#### [Work request]
After finding the line containing "Image resolution: width=452" below, please output that line and each following one through the line containing "Given: Click the 'Publicar", exactly as written.
══ Exercise inputs
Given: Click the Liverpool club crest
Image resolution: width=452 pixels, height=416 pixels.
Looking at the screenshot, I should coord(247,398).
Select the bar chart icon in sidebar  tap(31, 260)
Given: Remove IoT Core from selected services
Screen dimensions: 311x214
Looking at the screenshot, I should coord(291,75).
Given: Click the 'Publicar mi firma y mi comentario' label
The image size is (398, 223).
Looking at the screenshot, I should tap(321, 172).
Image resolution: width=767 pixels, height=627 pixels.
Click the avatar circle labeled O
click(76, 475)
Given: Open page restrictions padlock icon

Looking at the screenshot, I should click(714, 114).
════
══ Exercise inputs
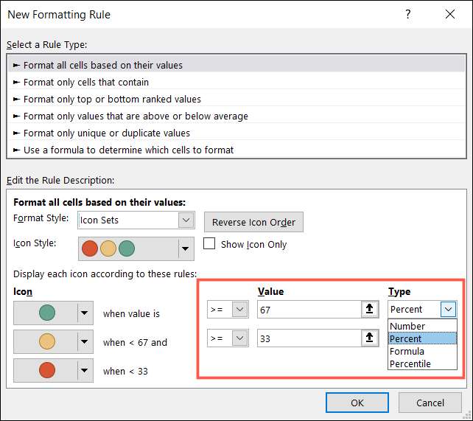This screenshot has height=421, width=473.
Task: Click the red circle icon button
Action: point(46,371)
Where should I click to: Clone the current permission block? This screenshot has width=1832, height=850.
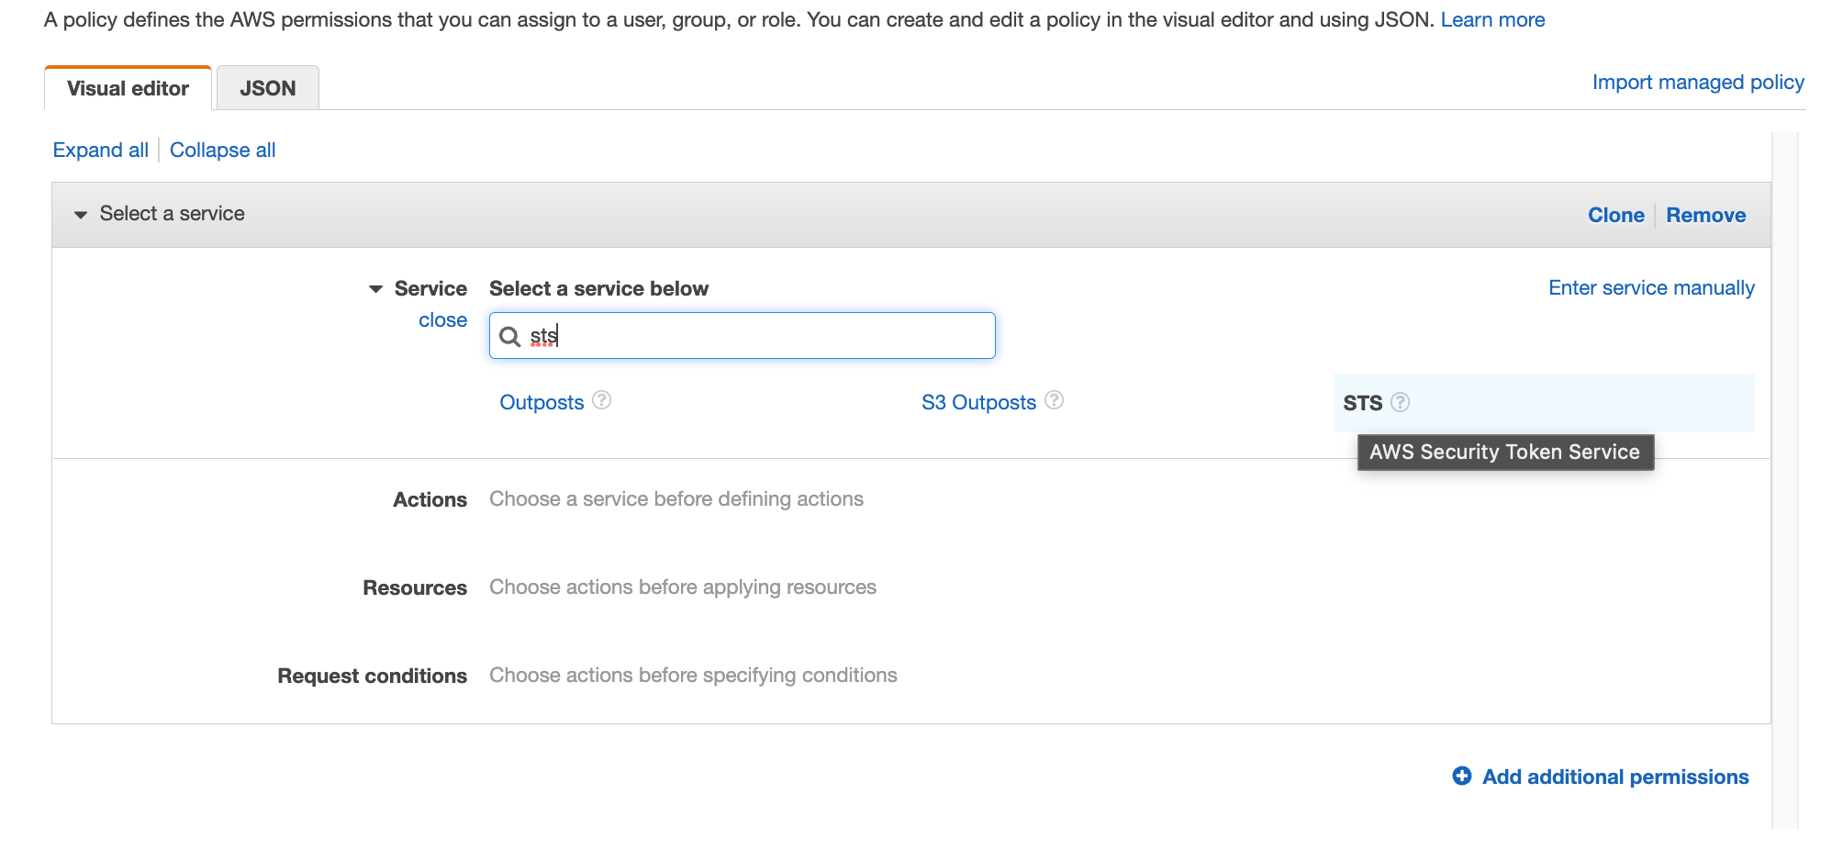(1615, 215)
════
#### [Exercise result]
Image resolution: width=452 pixels, height=416 pixels.
Looking at the screenshot, I should coord(247,398).
Select the bar chart icon in sidebar  tap(31, 260)
Given: Remove IoT Core from selected services
Screen dimensions: 311x214
Looking at the screenshot, I should coord(291,75).
Given: Click the 'Publicar mi firma y mi comentario' label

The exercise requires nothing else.